Render each line of the data below as a JSON list of strings, one string per line, skipping blank lines and leaving the pictures out.

> **Material for this exercise**
************

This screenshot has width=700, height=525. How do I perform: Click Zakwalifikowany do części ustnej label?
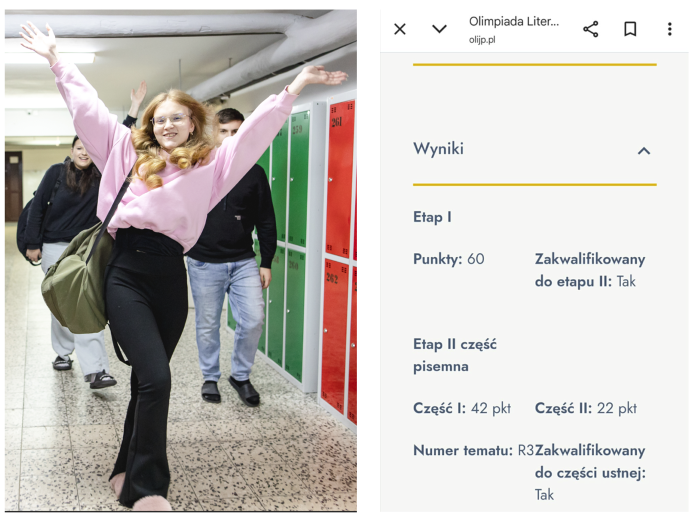590,462
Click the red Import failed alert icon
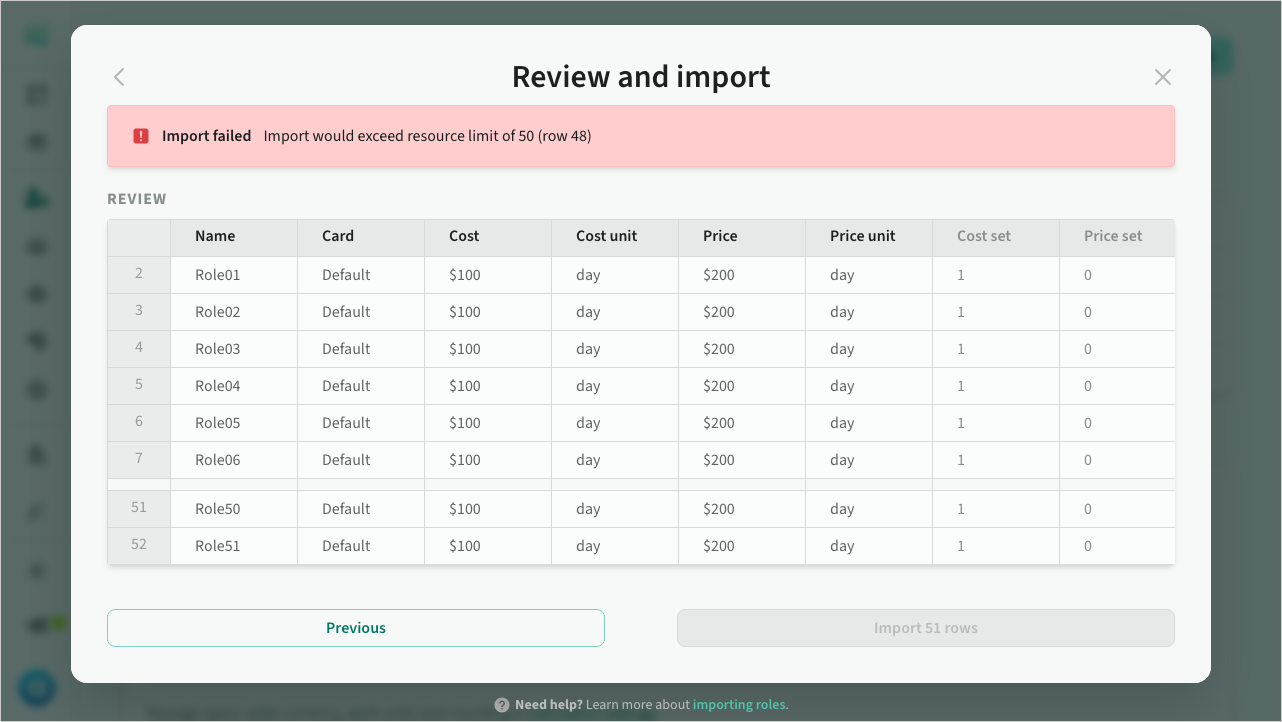Screen dimensions: 1282x722 141,136
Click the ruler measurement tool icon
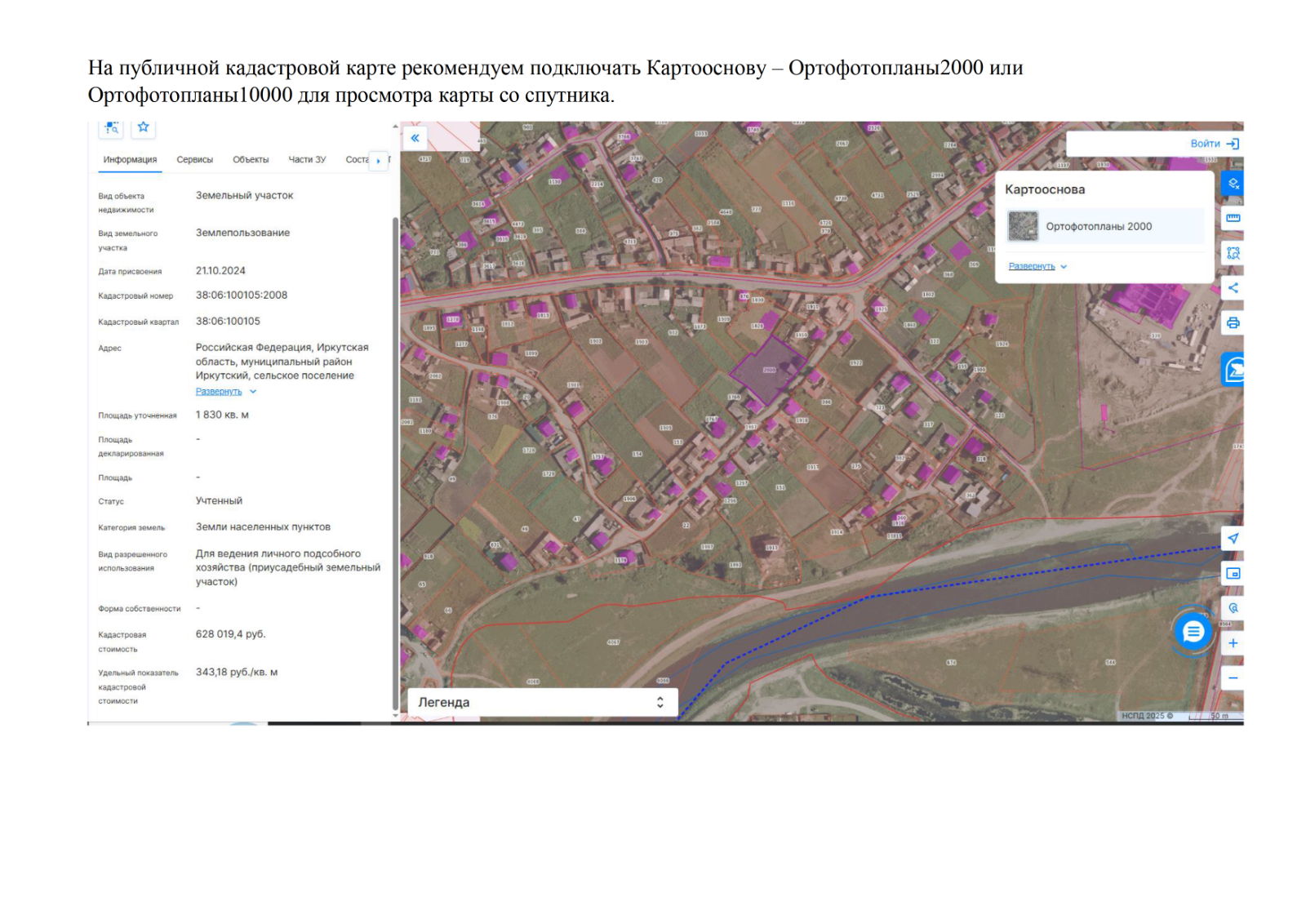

************

> **Solution to this exercise**
[
  "This screenshot has width=700, height=525. How do I perform: Click Zakwalifikowany do części ustnej label?",
  "590,462",
  "Click the red Import failed alert icon",
  "Screen dimensions: 1282x722 141,136",
  "Click the ruler measurement tool icon"
]